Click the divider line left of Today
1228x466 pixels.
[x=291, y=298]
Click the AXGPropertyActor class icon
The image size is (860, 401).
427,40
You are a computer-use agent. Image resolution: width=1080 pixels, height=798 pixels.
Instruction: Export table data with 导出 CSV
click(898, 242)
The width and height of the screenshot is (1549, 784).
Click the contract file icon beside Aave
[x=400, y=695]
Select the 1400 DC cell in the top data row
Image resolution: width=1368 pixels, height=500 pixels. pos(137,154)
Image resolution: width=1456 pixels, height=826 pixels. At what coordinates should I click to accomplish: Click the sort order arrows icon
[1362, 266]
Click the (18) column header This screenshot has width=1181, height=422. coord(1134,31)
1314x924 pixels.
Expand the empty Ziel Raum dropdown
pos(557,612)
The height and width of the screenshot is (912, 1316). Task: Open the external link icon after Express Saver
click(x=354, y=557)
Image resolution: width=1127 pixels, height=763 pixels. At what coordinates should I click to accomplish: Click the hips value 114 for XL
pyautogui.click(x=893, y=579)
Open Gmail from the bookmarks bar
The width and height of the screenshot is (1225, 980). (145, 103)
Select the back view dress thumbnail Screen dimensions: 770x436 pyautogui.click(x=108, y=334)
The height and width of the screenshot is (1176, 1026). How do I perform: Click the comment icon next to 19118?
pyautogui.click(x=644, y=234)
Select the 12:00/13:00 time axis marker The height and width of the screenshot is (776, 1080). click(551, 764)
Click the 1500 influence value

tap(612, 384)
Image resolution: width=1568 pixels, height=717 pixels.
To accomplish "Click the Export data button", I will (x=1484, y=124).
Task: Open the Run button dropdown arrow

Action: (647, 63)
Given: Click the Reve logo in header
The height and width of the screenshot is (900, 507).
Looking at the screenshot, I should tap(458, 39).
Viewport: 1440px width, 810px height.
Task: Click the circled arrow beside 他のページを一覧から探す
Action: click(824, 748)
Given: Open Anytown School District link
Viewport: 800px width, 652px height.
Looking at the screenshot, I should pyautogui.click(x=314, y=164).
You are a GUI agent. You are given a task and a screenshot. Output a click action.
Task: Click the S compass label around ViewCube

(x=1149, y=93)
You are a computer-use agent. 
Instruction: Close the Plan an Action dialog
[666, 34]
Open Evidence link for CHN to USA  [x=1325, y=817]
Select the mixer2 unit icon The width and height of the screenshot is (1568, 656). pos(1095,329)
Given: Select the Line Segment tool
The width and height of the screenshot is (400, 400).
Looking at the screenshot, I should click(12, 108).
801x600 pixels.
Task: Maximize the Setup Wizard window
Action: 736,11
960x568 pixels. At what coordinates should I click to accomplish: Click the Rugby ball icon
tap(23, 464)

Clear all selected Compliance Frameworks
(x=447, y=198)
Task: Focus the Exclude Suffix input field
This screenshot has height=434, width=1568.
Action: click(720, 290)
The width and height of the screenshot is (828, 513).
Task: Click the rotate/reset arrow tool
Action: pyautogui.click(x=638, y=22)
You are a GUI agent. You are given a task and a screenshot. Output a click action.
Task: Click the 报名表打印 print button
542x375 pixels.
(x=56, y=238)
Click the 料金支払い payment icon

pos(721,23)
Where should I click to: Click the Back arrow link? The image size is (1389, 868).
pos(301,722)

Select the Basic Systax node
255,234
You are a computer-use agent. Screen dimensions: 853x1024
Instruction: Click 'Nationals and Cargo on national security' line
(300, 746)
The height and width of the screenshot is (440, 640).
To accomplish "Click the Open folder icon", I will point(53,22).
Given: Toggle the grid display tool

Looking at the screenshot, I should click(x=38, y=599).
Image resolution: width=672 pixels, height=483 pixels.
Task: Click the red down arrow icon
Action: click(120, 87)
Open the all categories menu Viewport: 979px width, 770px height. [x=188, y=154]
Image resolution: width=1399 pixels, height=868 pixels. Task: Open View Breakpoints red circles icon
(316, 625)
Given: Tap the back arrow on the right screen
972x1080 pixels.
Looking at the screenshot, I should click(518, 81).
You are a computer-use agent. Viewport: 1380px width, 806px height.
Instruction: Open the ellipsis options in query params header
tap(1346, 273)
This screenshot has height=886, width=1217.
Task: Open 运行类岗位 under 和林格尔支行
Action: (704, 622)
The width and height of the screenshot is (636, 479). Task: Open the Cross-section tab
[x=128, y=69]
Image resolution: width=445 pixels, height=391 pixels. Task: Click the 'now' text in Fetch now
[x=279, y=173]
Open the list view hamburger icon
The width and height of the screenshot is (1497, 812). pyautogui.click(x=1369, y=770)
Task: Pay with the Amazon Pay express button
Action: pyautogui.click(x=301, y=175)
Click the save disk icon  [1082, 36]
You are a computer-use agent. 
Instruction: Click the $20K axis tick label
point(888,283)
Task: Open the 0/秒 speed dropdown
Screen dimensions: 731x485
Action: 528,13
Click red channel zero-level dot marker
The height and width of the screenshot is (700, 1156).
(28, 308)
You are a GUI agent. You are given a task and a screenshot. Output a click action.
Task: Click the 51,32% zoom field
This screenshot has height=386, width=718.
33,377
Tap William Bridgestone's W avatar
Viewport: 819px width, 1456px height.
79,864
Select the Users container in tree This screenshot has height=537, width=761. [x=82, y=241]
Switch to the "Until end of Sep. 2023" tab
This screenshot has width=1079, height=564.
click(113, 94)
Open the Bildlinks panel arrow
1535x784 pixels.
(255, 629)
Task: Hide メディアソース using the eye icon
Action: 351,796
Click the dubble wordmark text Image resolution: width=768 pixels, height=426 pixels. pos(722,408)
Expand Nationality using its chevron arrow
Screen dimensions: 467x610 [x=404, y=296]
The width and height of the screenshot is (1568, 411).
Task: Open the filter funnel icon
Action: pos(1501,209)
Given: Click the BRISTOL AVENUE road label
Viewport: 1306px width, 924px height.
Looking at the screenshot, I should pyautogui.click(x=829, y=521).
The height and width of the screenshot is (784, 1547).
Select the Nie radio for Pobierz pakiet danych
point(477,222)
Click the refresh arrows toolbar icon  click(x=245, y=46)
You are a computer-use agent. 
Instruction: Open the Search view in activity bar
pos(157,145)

▶ [EXERCISE GOAL]: Please format the entries as a numbered list, from the line containing "Select the 1400 DC cell in the top data row" up to and including the line containing "tap(612, 384)", leaving out blank lines.

▶ [CORRECT RESULT]:
1. Select the 1400 DC cell in the top data row
2. Image resolution: width=1368 pixels, height=500 pixels. pos(137,154)
3. Image resolution: width=1456 pixels, height=826 pixels. At what coordinates should I click to accomplish: Click the sort order arrows icon
4. [1362, 266]
5. Click the (18) column header This screenshot has width=1181, height=422. coord(1134,31)
6. 1314x924 pixels.
7. Expand the empty Ziel Raum dropdown
8. pos(557,612)
9. The height and width of the screenshot is (912, 1316). Task: Open the external link icon after Express Saver
10. click(x=354, y=557)
11. Image resolution: width=1127 pixels, height=763 pixels. At what coordinates should I click to accomplish: Click the hips value 114 for XL
12. pyautogui.click(x=893, y=579)
13. Open Gmail from the bookmarks bar
14. The width and height of the screenshot is (1225, 980). (145, 103)
15. Select the back view dress thumbnail Screen dimensions: 770x436 pyautogui.click(x=108, y=334)
16. The height and width of the screenshot is (1176, 1026). How do I perform: Click the comment icon next to 19118?
17. pyautogui.click(x=644, y=234)
18. Select the 12:00/13:00 time axis marker The height and width of the screenshot is (776, 1080). click(551, 764)
19. Click the 1500 influence value
20. tap(612, 384)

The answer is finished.